Dataset entries:
-- Opening Marker --
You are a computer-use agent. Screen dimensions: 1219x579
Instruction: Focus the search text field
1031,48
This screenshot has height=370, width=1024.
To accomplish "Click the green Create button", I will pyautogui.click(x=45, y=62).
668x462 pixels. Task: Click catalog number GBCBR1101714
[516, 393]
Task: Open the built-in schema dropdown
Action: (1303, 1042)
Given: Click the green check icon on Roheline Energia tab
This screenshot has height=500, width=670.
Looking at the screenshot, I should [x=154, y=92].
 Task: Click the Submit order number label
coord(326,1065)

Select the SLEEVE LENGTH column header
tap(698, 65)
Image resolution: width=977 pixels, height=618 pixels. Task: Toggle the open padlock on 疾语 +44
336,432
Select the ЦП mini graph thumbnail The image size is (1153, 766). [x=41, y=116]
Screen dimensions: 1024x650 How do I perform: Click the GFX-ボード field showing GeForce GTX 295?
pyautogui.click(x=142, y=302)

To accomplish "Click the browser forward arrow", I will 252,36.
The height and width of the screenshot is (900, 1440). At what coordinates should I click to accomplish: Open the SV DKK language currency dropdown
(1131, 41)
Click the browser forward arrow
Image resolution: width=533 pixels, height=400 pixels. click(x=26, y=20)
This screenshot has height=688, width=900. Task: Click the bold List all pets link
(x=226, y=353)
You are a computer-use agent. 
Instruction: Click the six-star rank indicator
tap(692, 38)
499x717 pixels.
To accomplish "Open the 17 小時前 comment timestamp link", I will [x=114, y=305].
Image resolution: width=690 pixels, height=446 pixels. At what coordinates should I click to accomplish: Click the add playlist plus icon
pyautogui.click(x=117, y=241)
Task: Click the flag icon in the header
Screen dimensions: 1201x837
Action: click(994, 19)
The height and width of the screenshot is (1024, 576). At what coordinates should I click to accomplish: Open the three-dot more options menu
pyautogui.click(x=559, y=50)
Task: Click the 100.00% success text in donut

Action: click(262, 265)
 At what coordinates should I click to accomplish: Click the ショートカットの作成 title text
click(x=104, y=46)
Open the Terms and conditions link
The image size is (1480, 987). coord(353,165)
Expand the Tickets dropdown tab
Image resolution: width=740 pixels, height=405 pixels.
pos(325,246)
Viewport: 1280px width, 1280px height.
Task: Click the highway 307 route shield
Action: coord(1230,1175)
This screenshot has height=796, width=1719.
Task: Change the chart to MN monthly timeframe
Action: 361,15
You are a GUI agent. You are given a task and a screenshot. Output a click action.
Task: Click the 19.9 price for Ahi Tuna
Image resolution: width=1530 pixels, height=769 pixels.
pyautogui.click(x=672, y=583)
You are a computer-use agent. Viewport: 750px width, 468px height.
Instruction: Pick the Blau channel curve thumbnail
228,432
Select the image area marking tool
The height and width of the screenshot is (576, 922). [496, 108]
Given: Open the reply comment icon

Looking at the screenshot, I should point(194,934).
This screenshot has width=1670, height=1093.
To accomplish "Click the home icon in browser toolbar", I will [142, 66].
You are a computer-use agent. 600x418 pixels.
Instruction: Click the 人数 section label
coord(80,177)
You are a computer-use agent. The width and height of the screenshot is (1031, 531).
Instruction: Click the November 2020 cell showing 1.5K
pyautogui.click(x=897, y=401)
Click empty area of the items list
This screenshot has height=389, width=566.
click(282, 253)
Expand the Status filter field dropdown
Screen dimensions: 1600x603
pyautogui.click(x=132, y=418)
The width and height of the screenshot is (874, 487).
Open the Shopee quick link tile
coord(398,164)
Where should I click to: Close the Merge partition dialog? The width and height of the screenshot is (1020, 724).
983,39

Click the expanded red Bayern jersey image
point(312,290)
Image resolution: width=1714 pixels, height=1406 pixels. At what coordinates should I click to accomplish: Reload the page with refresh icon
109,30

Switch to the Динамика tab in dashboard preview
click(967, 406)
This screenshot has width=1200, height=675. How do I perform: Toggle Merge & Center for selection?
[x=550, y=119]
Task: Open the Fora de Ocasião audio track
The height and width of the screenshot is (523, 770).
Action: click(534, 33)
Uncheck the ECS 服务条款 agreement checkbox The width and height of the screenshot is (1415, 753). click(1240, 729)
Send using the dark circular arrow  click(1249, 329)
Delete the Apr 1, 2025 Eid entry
-- Closing Marker --
What is needed is an exact transcription of every entry.

You are a computer-use agent. Screen dimensions: 1219x579
Instruction: Focus the search text field
1031,48
This screenshot has height=370, width=1024.
To accomplish "Click the green Create button", I will pyautogui.click(x=45, y=62).
668x462 pixels. Task: Click catalog number GBCBR1101714
[516, 393]
Task: Open the built-in schema dropdown
Action: (1303, 1042)
Given: Click the green check icon on Roheline Energia tab
This screenshot has height=500, width=670.
Looking at the screenshot, I should [x=154, y=92].
 Task: Click the Submit order number label
coord(326,1065)

Select the SLEEVE LENGTH column header
tap(698, 65)
Image resolution: width=977 pixels, height=618 pixels. Task: Toggle the open padlock on 疾语 +44
336,432
Select the ЦП mini graph thumbnail The image size is (1153, 766). [x=41, y=116]
Screen dimensions: 1024x650 How do I perform: Click the GFX-ボード field showing GeForce GTX 295?
pyautogui.click(x=142, y=302)

To accomplish "Click the browser forward arrow", I will 252,36.
The height and width of the screenshot is (900, 1440). At what coordinates should I click to accomplish: Open the SV DKK language currency dropdown
(1131, 41)
Click the browser forward arrow
Image resolution: width=533 pixels, height=400 pixels. click(x=26, y=20)
This screenshot has height=688, width=900. Task: Click the bold List all pets link
(x=226, y=353)
You are a computer-use agent. 
Instruction: Click the six-star rank indicator
tap(692, 38)
499x717 pixels.
To accomplish "Open the 17 小時前 comment timestamp link", I will [x=114, y=305].
Image resolution: width=690 pixels, height=446 pixels. At what coordinates should I click to accomplish: Click the add playlist plus icon
pyautogui.click(x=117, y=241)
Task: Click the flag icon in the header
Screen dimensions: 1201x837
Action: click(994, 19)
The height and width of the screenshot is (1024, 576). At what coordinates should I click to accomplish: Open the three-dot more options menu
pyautogui.click(x=559, y=50)
Task: Click the 100.00% success text in donut

Action: click(262, 265)
 At what coordinates should I click to accomplish: Click the ショートカットの作成 title text
click(x=104, y=46)
Open the Terms and conditions link
The image size is (1480, 987). coord(353,165)
Expand the Tickets dropdown tab
Image resolution: width=740 pixels, height=405 pixels.
pos(325,246)
Viewport: 1280px width, 1280px height.
Task: Click the highway 307 route shield
Action: coord(1230,1175)
This screenshot has height=796, width=1719.
Task: Change the chart to MN monthly timeframe
Action: 361,15
You are a GUI agent. You are given a task and a screenshot. Output a click action.
Task: Click the 19.9 price for Ahi Tuna
Image resolution: width=1530 pixels, height=769 pixels.
pyautogui.click(x=672, y=583)
You are a computer-use agent. Viewport: 750px width, 468px height.
Instruction: Pick the Blau channel curve thumbnail
228,432
Select the image area marking tool
The height and width of the screenshot is (576, 922). [496, 108]
Given: Open the reply comment icon

Looking at the screenshot, I should point(194,934).
This screenshot has width=1670, height=1093.
To accomplish "Click the home icon in browser toolbar", I will [142, 66].
You are a computer-use agent. 600x418 pixels.
Instruction: Click the 人数 section label
coord(80,177)
You are a computer-use agent. The width and height of the screenshot is (1031, 531).
Instruction: Click the November 2020 cell showing 1.5K
pyautogui.click(x=897, y=401)
Click empty area of the items list
This screenshot has height=389, width=566.
click(282, 253)
Expand the Status filter field dropdown
Screen dimensions: 1600x603
pyautogui.click(x=132, y=418)
The width and height of the screenshot is (874, 487).
Open the Shopee quick link tile
coord(398,164)
Where should I click to: Close the Merge partition dialog? The width and height of the screenshot is (1020, 724).
983,39

Click the expanded red Bayern jersey image
point(312,290)
Image resolution: width=1714 pixels, height=1406 pixels. At what coordinates should I click to accomplish: Reload the page with refresh icon
109,30

Switch to the Динамика tab in dashboard preview
click(967, 406)
This screenshot has width=1200, height=675. How do I perform: Toggle Merge & Center for selection?
[x=550, y=119]
Task: Open the Fora de Ocasião audio track
The height and width of the screenshot is (523, 770).
Action: click(534, 33)
Uncheck the ECS 服务条款 agreement checkbox The width and height of the screenshot is (1415, 753). click(1240, 729)
Send using the dark circular arrow  click(1249, 329)
Delete the Apr 1, 2025 Eid entry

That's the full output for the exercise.